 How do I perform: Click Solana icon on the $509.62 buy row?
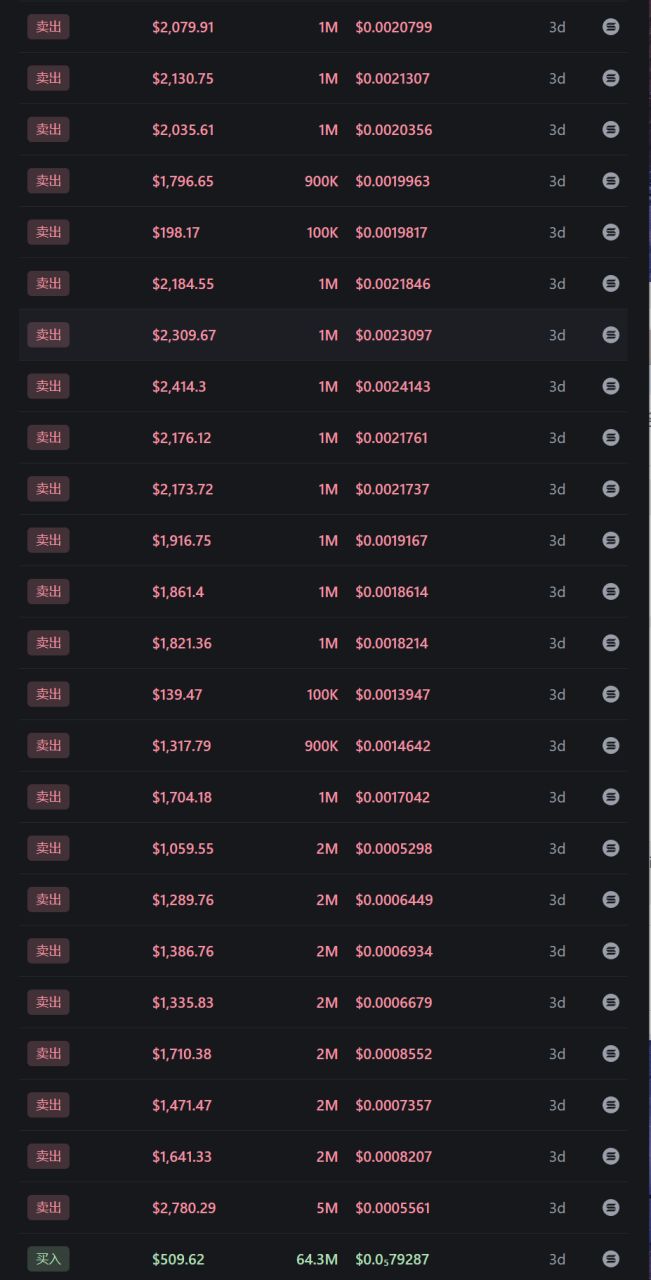pos(611,1259)
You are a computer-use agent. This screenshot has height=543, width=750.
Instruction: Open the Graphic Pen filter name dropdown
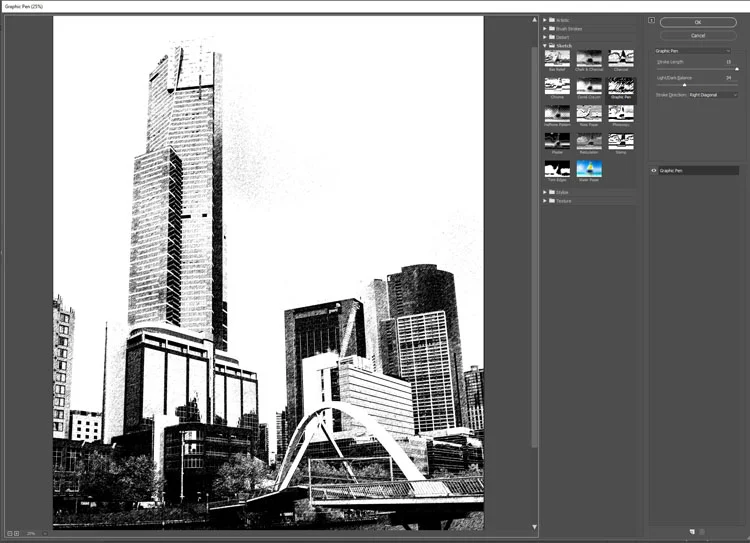tap(693, 51)
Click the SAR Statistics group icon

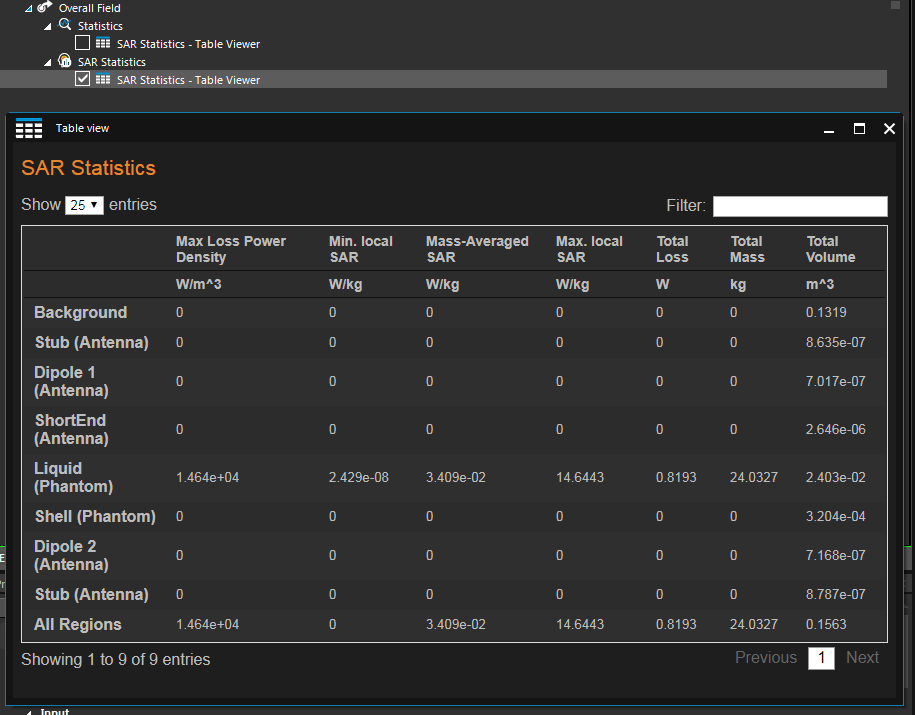point(65,61)
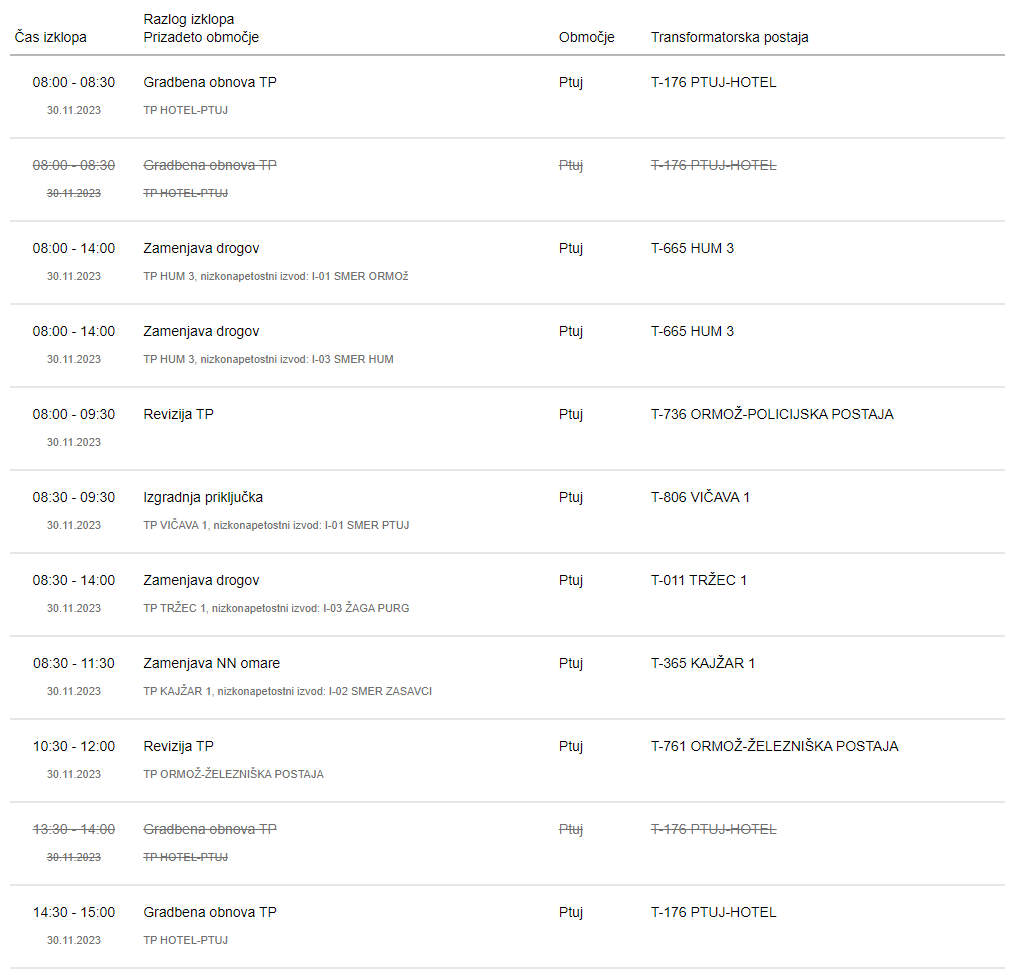Click the crossed-out 13:30 - 14:00 entry
Viewport: 1018px width, 979px height.
pos(74,829)

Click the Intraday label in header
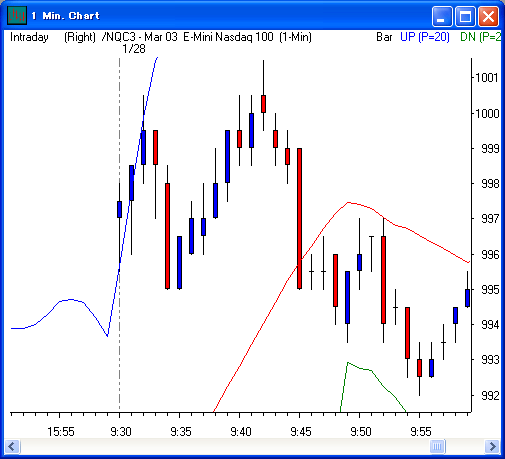click(x=29, y=37)
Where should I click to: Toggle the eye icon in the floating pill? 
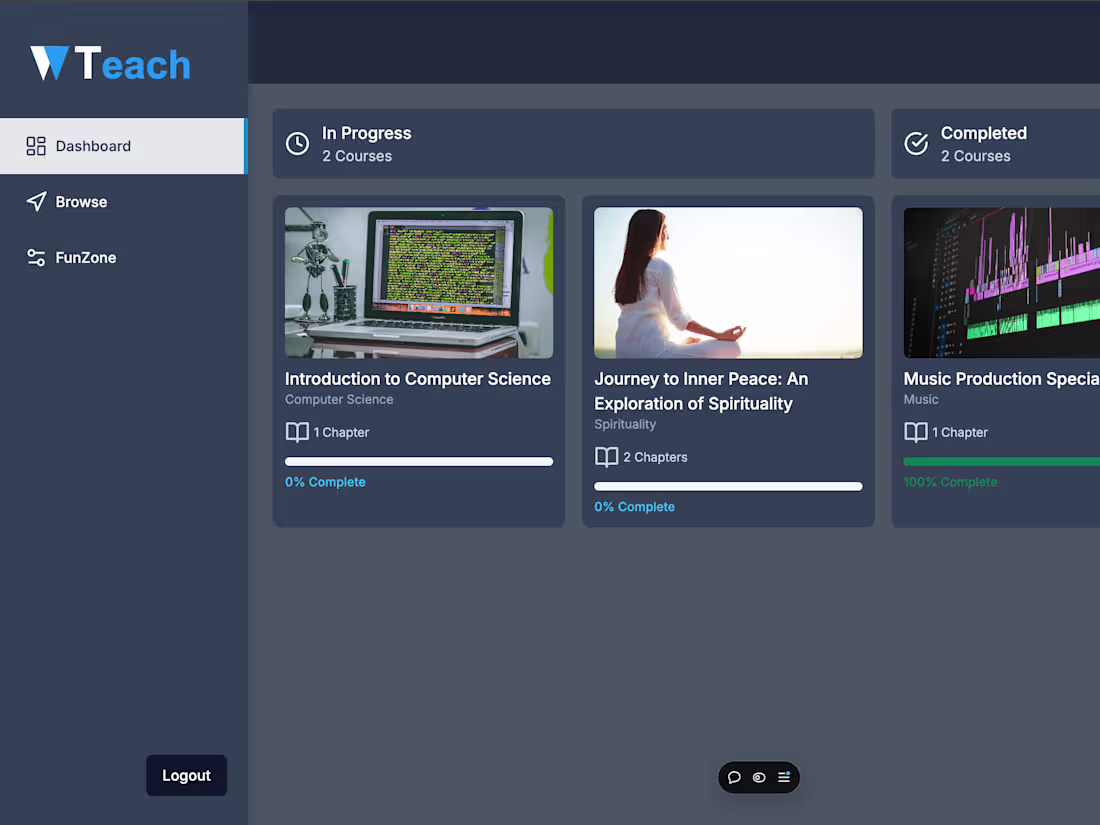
=-=-=
Above are the records; transcribe them exactly without the pictures.

 How do I perform: Click Solana icon on the $509.62 buy row?
pos(611,1259)
You are a computer-use agent. This screenshot has height=543, width=750.
Instruction: Open the Graphic Pen filter name dropdown
tap(693, 51)
Click the SAR Statistics group icon

point(65,61)
Click the crossed-out 13:30 - 14:00 entry
Viewport: 1018px width, 979px height.
pos(74,829)

Click the Intraday label in header
click(x=29, y=37)
Where should I click to: Toggle the eye icon in the floating pill? 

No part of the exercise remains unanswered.